__READING TEXT__.
+ + +
Saturday, June 28, 2014

1392. Yangon Seminar July 5, 2014 . FLUTD in a Singapore male cat

http://www.sinpets.com/F5/20110437urinary-tract-infection-amitriptyline-cystitis-toapayohvets-singapore.htm



The Hissing Cat Has Difficulty in Peeing? Initiating Cause due to amitriptyline?


Sunday, April 24, 2010.
HISTORY. Cat, Male, Neutered, 7 years old. Could not pee 2 weeks ago. Vet 1 relieved urethral obstruction, gave one "2-week-lasting" SC injection. Cat went home. OK for first 2 days. Then difficulty in peeing. Squatted but no urine. After for around 2 weeks, the couple in their 30s consulted me for a second opinion on Sunday April 24, 2011.
+ + +
__PROBLEMS AND TASKS__.
[1] Rewrite the cat case report, beginning at the words "1392. Yangon Seminar" and stopping after "April 24, 2010.", and swap "amitriptyline" for "prednisolone".
[2] Resume the report on the male cat that could not pee, picking up after its final sentence.
The lines that come next are separate material and have no connection to the cat case report.
+ + +
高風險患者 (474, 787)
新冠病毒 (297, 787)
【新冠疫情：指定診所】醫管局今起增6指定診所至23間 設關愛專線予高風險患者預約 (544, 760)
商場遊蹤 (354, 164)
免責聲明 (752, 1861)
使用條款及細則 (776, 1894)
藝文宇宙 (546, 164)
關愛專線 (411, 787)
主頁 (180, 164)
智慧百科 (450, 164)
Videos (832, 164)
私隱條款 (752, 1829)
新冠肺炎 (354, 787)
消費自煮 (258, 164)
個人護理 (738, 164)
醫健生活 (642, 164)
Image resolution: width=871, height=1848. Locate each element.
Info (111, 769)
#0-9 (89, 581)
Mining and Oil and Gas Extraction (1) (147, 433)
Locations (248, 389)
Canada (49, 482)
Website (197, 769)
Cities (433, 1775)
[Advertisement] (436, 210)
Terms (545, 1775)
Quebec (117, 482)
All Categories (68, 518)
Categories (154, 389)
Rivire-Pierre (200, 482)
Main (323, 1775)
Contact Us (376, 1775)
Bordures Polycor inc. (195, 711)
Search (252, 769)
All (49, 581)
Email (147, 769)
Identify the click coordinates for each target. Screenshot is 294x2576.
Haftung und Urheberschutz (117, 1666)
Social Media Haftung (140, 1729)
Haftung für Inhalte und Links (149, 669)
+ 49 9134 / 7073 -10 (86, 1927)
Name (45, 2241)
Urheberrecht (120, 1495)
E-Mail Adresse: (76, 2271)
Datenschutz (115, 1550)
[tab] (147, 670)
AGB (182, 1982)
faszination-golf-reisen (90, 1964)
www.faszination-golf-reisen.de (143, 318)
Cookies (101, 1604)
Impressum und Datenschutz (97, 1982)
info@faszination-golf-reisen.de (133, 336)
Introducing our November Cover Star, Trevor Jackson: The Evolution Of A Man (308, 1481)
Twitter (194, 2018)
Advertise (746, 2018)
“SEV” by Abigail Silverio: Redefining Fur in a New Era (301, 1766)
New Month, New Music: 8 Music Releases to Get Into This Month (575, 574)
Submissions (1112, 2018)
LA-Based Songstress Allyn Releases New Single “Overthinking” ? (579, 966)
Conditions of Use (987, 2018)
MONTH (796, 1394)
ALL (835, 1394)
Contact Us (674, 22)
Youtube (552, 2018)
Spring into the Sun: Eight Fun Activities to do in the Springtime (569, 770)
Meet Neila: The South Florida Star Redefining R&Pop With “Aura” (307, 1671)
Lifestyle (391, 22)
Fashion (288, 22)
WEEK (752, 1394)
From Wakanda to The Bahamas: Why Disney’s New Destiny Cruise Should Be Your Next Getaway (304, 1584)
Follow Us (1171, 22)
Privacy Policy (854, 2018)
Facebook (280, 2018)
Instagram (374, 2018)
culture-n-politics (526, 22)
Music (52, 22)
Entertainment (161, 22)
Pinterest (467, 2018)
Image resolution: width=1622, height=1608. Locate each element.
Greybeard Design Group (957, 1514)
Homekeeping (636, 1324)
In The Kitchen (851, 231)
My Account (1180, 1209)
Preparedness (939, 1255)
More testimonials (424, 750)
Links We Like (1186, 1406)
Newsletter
+ + +
__NUMBERED RESPONSES__.
[1]
1392. Yangon Seminar July 5, 2014 . FLUTD in a Singapore male cat

http://www.sinpets.com/F5/20110437urinary-tract-infection-prednisolone-cystitis-toapayohvets-singapore.htm



The Hissing Cat Has Difficulty in Peeing? Initiating Cause due to prednisolone?


Sunday, April 24, 2010.

[2]
SEDATION  & EXAMINATION Weight: 6kg, xylazine 0.15ml ketamine 0.5ml. Catheter passed in smoothly. No obstruction. But the unusual problem was that the penis of the cat could not be extended. The prepuce had swollen to a ball-shaped lump. An unusual case. I took a picture. 

After some massage, it was possible to extend the cat's penis and insert the catheter. There was no penile inflammation. Bladder palpation. Bladder was swollen to twice the ping pong ball size. Urine collected for analysis. No crystals. Blood, white cells and red cells, bacteria + present.

DIAGNOSIS. Feline Lower Urinary Tract Disease (FLUTD).
The owner was not prescribed oral antibiotics by Vet 1 but the wife said to me: "The cat had been given a "2-week-lasting antibiotic injection". Therefore, there was no need for oral antibiotics. However, Vet 1 prescribed an anti-depression oral medication which the cat objected forcefully. So the owners did not give him the amitriptyline after two tablets. This drug licensed use in people is for depressive illness, bedwetting (nocturnal enuresis) in children aged 6 years and over.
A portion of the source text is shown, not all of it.